__Exercise requirements__
Retype the listing that follows, word for word.
□ □ □ □
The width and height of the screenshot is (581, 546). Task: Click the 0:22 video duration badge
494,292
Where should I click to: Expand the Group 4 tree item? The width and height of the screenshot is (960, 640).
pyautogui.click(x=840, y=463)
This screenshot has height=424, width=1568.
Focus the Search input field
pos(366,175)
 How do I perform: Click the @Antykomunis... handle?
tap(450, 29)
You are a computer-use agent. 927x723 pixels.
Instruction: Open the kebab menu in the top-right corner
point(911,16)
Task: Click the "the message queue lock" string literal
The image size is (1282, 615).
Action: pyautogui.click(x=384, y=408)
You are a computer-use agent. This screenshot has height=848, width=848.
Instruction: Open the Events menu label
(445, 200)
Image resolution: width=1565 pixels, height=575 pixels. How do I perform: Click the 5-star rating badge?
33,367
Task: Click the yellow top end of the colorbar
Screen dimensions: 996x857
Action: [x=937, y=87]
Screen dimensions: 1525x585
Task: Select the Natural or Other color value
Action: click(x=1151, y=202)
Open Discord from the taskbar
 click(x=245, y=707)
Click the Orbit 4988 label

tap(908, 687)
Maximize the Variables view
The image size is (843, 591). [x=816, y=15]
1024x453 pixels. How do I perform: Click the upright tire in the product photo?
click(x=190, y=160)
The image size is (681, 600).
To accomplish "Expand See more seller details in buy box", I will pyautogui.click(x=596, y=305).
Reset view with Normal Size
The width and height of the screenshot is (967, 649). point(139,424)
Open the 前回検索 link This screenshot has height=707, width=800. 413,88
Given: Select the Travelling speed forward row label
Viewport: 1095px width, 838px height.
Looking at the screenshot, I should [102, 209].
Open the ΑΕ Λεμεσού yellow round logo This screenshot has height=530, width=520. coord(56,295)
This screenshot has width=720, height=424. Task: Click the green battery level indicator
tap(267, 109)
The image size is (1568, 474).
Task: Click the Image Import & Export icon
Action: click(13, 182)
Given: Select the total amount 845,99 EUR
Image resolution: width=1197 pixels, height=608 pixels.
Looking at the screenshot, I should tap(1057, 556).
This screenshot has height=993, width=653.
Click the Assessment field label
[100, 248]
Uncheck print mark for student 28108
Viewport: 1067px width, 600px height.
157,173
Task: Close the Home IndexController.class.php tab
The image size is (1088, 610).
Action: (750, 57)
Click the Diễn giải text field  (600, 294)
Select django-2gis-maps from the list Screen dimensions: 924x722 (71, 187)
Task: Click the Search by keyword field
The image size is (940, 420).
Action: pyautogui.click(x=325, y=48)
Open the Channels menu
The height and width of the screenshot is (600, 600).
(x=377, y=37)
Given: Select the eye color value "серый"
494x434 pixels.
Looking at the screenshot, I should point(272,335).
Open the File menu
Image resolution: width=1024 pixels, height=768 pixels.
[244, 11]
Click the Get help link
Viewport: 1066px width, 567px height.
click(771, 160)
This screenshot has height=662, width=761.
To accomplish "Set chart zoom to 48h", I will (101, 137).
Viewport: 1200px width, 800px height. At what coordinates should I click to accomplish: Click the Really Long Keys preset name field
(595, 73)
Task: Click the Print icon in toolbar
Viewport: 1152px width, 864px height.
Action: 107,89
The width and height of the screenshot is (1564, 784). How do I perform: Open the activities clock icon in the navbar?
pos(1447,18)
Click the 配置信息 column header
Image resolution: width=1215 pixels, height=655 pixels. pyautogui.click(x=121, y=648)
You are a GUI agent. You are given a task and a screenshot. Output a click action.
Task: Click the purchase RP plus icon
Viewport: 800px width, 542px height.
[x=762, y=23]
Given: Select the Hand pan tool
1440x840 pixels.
□ □ □ □
__Exercise response__
The width and height of the screenshot is (581, 546). Task: Click the 0:22 video duration badge
494,292
Where should I click to: Expand the Group 4 tree item? The width and height of the screenshot is (960, 640).
pyautogui.click(x=840, y=463)
This screenshot has height=424, width=1568.
Focus the Search input field
pos(366,175)
 How do I perform: Click the @Antykomunis... handle?
tap(450, 29)
You are a computer-use agent. 927x723 pixels.
Instruction: Open the kebab menu in the top-right corner
point(911,16)
Task: Click the "the message queue lock" string literal
The image size is (1282, 615).
Action: pyautogui.click(x=384, y=408)
You are a computer-use agent. This screenshot has height=848, width=848.
Instruction: Open the Events menu label
(445, 200)
Image resolution: width=1565 pixels, height=575 pixels. How do I perform: Click the 5-star rating badge?
33,367
Task: Click the yellow top end of the colorbar
Screen dimensions: 996x857
Action: [x=937, y=87]
Screen dimensions: 1525x585
Task: Select the Natural or Other color value
Action: click(x=1151, y=202)
Open Discord from the taskbar
 click(x=245, y=707)
Click the Orbit 4988 label

tap(908, 687)
Maximize the Variables view
The image size is (843, 591). [x=816, y=15]
1024x453 pixels. How do I perform: Click the upright tire in the product photo?
click(x=190, y=160)
The image size is (681, 600).
To accomplish "Expand See more seller details in buy box", I will pyautogui.click(x=596, y=305).
Reset view with Normal Size
The width and height of the screenshot is (967, 649). point(139,424)
Open the 前回検索 link This screenshot has height=707, width=800. 413,88
Given: Select the Travelling speed forward row label
Viewport: 1095px width, 838px height.
Looking at the screenshot, I should [102, 209].
Open the ΑΕ Λεμεσού yellow round logo This screenshot has height=530, width=520. coord(56,295)
This screenshot has width=720, height=424. Task: Click the green battery level indicator
tap(267, 109)
The image size is (1568, 474).
Task: Click the Image Import & Export icon
Action: click(13, 182)
Given: Select the total amount 845,99 EUR
Image resolution: width=1197 pixels, height=608 pixels.
Looking at the screenshot, I should tap(1057, 556).
This screenshot has height=993, width=653.
Click the Assessment field label
[100, 248]
Uncheck print mark for student 28108
Viewport: 1067px width, 600px height.
157,173
Task: Close the Home IndexController.class.php tab
The image size is (1088, 610).
Action: (750, 57)
Click the Diễn giải text field  (600, 294)
Select django-2gis-maps from the list Screen dimensions: 924x722 (71, 187)
Task: Click the Search by keyword field
The image size is (940, 420).
Action: pyautogui.click(x=325, y=48)
Open the Channels menu
The height and width of the screenshot is (600, 600).
(x=377, y=37)
Given: Select the eye color value "серый"
494x434 pixels.
Looking at the screenshot, I should point(272,335).
Open the File menu
Image resolution: width=1024 pixels, height=768 pixels.
[244, 11]
Click the Get help link
Viewport: 1066px width, 567px height.
click(771, 160)
This screenshot has height=662, width=761.
To accomplish "Set chart zoom to 48h", I will (101, 137).
Viewport: 1200px width, 800px height. At what coordinates should I click to accomplish: Click the Really Long Keys preset name field
(595, 73)
Task: Click the Print icon in toolbar
Viewport: 1152px width, 864px height.
Action: 107,89
The width and height of the screenshot is (1564, 784). How do I perform: Open the activities clock icon in the navbar?
pos(1447,18)
Click the 配置信息 column header
Image resolution: width=1215 pixels, height=655 pixels. pyautogui.click(x=121, y=648)
You are a GUI agent. You are given a task and a screenshot. Output a click action.
Task: Click the purchase RP plus icon
Viewport: 800px width, 542px height.
[x=762, y=23]
Given: Select the Hand pan tool
1440x840 pixels.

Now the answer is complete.